Establishments can determine their own policies in addition to this order if they so choose. Since there are people who cannot use face coverings, appropriate and reasonable exemptions should be provided by the business.
The order is in effect from 12:01 a.m. on September 18, 2020 until rescinded by the Medical Officer of Health.
COVID-19 is still in our communities and in Ontario and wearing a face covering is an effective measure to help keep our communities open and healthy. Wearing a face covering when in public spaces protects others from your respiratory droplets, but it is still important to physical distance as much as possible, keep washing your hands often and to avoid touching your face. If everyone does their part, we can continue to effectively live with the virus until there is a treatment or vaccine.
COVID-19 mainly spreads mainly from person-to-person through respiratory droplets when an infected person coughs, sneezes, or talks. Droplets can travel up to 2 metres (6 feet) so wearing a face covering that covers your mouth, nose, and chin will help prevent respiratory droplets from reaching others or landing on surfaces.

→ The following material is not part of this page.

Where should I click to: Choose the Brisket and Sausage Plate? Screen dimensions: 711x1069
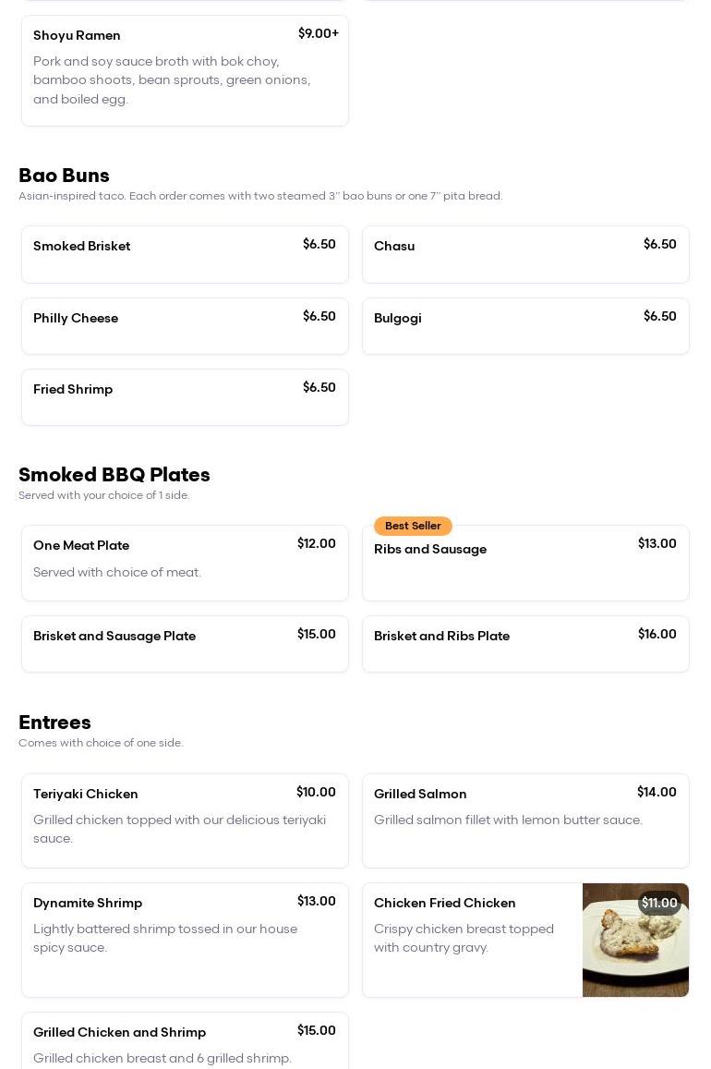click(185, 643)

Wearing a face covering when in public spaces protects others from your respiratory droplets. This is especially important in situations where physical distancing is often difficult or inconsistent such as commercial establishments .

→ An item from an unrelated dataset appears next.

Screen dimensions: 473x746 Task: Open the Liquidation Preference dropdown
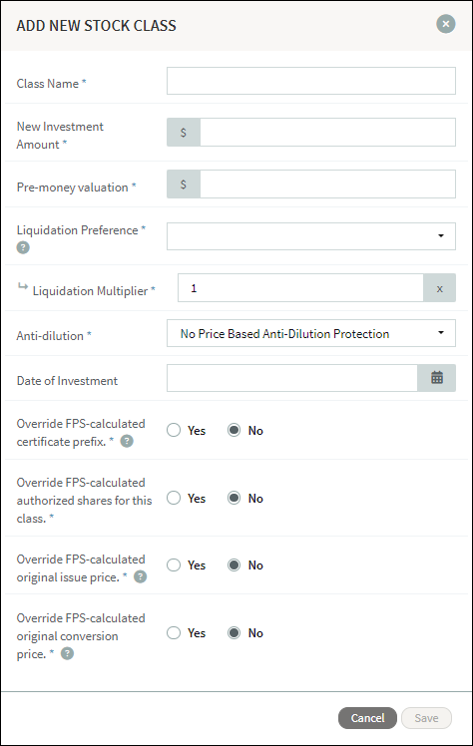click(311, 236)
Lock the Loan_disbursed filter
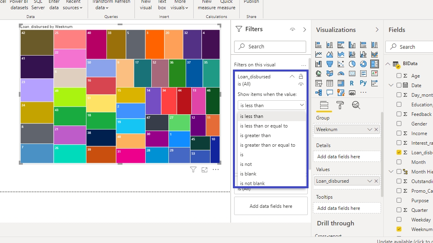Viewport: 433px width, 243px height. pyautogui.click(x=301, y=76)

The use of face coverings must be used in combination with good hand hygiene, not touching your face and physical distancing whenever possible.
Physical distancing should be practiced whenever possible because respiratory droplets can travel up to 2 metres (6 feet). Wearing a face covering is an important additional measure to protect others from droplets, expecially when physical distancing is not possible.
As the Medical Officer of Heath, Dr. Mercer has the authority and responsibility to stop the spread of infectious diseases in our community. Each Medical Officer of Health has authority under Section 22 of the Health Protection and Promotion Act to implement an order to protect our local community. These local measures complement the recommendations and orders from the province.
How can establishments notify customers, patrons, employees or visitors about the order before they enter our establishment?
WDGPH has created a detailed section 22 class order poster for businesses to use at commercial establishments to alert any customer, patron, employee or visitor about the order. There is also a poster for businesses with simplified instructions. The poster is also available in French.
It is the responsibility of the owner or operator to ensure people do not enter without a face covering unless they indicate they are exempt. We have similar rules for other societal norms such as shirts, shoes and cigarettes.
No one is required by the order to use hand sanitizer. The requirement under the order is for owners/operators to make it available.
According to the Canadian Paediatric Society:
- Young children should only use hand sanitizer with adult supervision.
- When using hand sanitizer on yourself or others including children, apply a dime-sized amount to dry hands. Rub hands together until completely dry.
- Keep hand sanitizers out of reach of pets and children. Young children, especially toddlers, may be attracted by the pleasant smell and the brightly coloured bottles.
- Make sure children do not put any hand sanitizer into their mouth. Ingesting even a small amount of hand sanitizer can cause alcohol poisoning in children.
- If you suspect your child has ingested hand sanitizer, call a Poison Control Centre immediately. Do not wait for symptoms to develop.
- Watch to ensure children do not rub their eyes when their hands are wet with sanitizer.
- As long as the hand sanitizer has been rubbed in until completely dry, it is safe for children to eat with their hands or lick their hands.